Lübeck: Staatsanwaltschaft weist Gutachten zurück

Ermittlungen über Brandkatastrophe vor Abschluß - Experte Achilles: Anschlag mit Molotowcocktail von außen verübt

Von DIETHART GOOS
Lübeck - Die Staatsanwaltschaft der Hansestadt Lübeck ist zuversichtlich, ihre Ermittlungen über den verheerenden Brand im Asylantenheim Hafenstraße vom Januar dieses Jahres in Kürze abschließen zu können. Einem Gutachten, das den inhaftierten 21jährigen Libanesen Safwan Eid als bisher mutmaßlichen Brandstifter entlasten soll, mißt die Lübecker Staatsanwaltschaft nach Informationen der WELT keine Beweiskraft zu.

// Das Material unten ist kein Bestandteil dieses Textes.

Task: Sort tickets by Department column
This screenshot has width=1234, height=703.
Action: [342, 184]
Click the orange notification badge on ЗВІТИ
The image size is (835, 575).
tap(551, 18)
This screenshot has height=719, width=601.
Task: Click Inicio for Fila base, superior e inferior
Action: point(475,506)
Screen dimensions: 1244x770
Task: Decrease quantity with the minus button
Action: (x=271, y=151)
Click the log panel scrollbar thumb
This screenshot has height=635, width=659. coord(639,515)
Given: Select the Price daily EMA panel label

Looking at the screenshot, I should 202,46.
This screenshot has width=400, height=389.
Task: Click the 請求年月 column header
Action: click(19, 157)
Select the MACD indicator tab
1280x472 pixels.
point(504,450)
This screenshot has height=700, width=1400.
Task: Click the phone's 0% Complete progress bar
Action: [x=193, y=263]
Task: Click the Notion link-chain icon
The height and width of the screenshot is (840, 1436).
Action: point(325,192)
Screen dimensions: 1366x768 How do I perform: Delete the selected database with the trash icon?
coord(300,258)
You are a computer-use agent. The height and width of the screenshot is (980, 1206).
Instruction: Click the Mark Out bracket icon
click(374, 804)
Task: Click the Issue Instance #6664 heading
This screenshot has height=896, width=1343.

Die Ausarbeitung des Brandexperten Professor Ernst Achilles widerspricht den bisherigen Ermittlungen. So geht die Staatsanwaltschaft davon aus, daß der 21jährige Libanese das Feuer in der Nacht zum 18. Januar im Flur der ersten Etage des Wohnheims legte. Eid lebte dort mit seinen Eltern und sechs Geschwistern. Als Motiv für die Brandstiftung, der vier Erwachsene und sechs Kinder zum Opfer fielen, nennt die Staatsanwaltschaft einen Racheakt nach wiederholten Streitigkeiten unter den Heimbewohnern.

Aus der Staatsanwaltschaft verlautete, Professsor Achilles, der frühere Chef der Frankfurter Feuerwehren, habe im Auftrag der Verteidigung nach Aktenlage eine "brandschutztechnische Vorab-Stellungnahme" erarbeitet. Sie enthalte keine Fakten, die gegen die Erkenntnisse der Brandsachverständigen des Kieler Landeskriminalamtes sowie zusätzlicher Experten des Wiesbadener Bundeskriminalamtes sprächen. Nach einer Besichtigung des völlig ausgebrannten Asylantenwohnheims vor Ostern habe Achilles eine weitere schriftliche Stellungnahme angekündigt.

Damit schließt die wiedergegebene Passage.